How long wilt thou forget me, O LORD? for ever? how long wilt thou hide thy face from me?

How long shall I take counsel in my soul, having sorrow in my heart daily? how long shall mine enemy be exalted over me?

Consider and hear me, O LORD my God: lighten mine eyes, lest I sleep the sleep of death;

Lest mine enemy say, I have prevailed against him; and those that trouble me rejoice when I am moved.

But I have trusted in thy mercy; my heart shall rejoice in thy salvation.

I will sing unto the LORD, because he hath dealt bountifully with me.

Psalm 13

Kensington then gave a long rambling eulogy. He concludes by saying that he almost awaits some quick telegram from Elias in heaven, asking for financing to cover expenses with the promise of an exclusive interview with Satan.

Finding a moment to gather himself, Constanza tried to reach out with his mind and touch the astral plane. Being so close to Elias’ body helped him to find a strong connection. A slight hush falls across the room and the air starts to take on a slight chill as Constanza sensed a presence nearby. A low moan starts to escape from his lips which suddenly turns into a louder noise but he was able to control it.

Seeing some confused looks from the others in the church, Singh quickly covered for him explaining that Constanza was deeply moved by the ceremony and is just grieving in his own way.

Suddenly Constanza starts to mutter and speak with an American accent that sounded familiar. “Phansigar, phansigar—they are among you, with their pretty yellow nooses.”

Singh turned, looking horrified at this sudden outburst, recognising the reference to the Thuggee cult.
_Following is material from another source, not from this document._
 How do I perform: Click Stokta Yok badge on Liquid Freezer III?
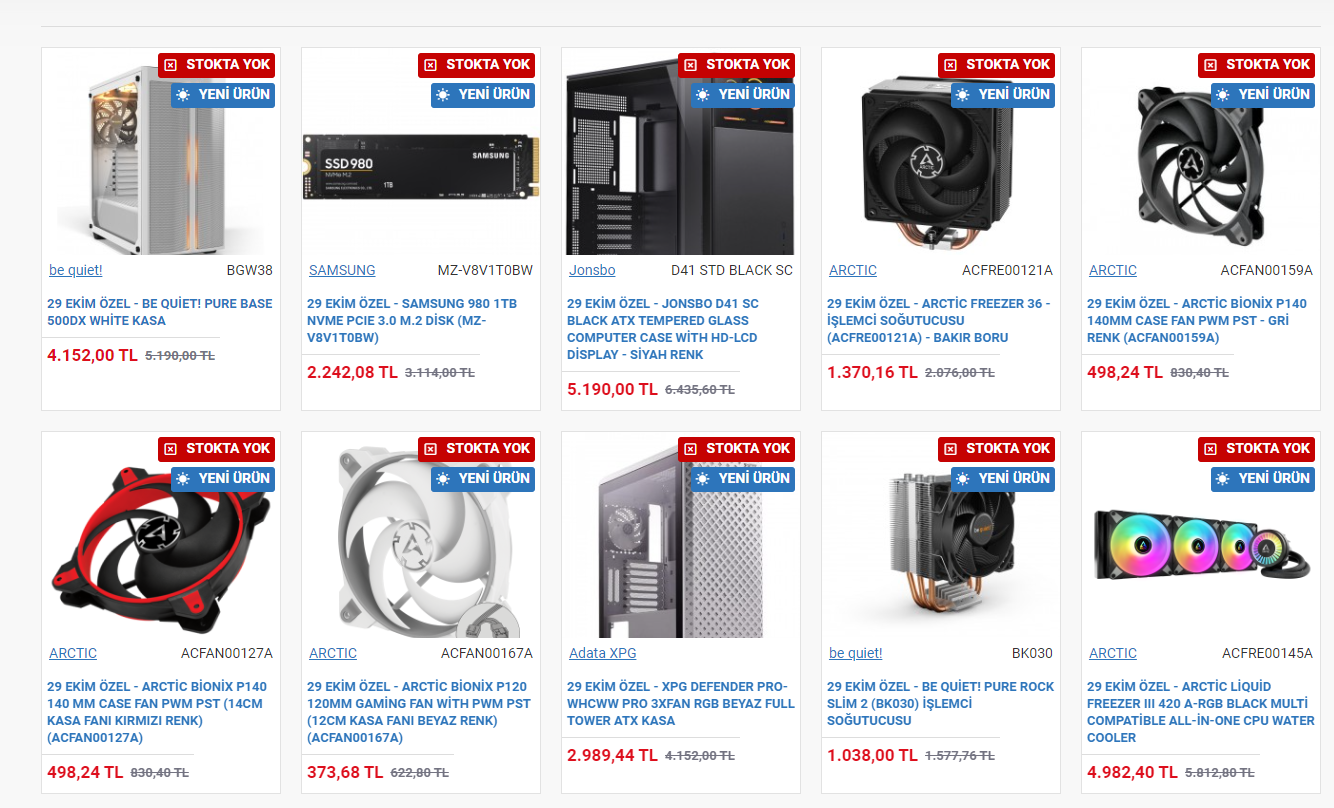click(1256, 449)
Constanza muttered something else. “Si un hombre no se levanta el sombrero ante ti es seguramente un delfín” Singh, also knowing Spanish, translated for the rest of the group “If a man won’t raise his hat to you, he’s probably a dolphin.”

Bolan recognised both of these as being references to books that Elias had written with the dolphin quote coming from the most recent one about Peru which they had been mentioned in.

Suddenly stopping and patting down his pockets, Constanza, without a trace of his normal accent said “I don’t suppose you know where my pipe is, do you? I can’t seem to find it anywhere.”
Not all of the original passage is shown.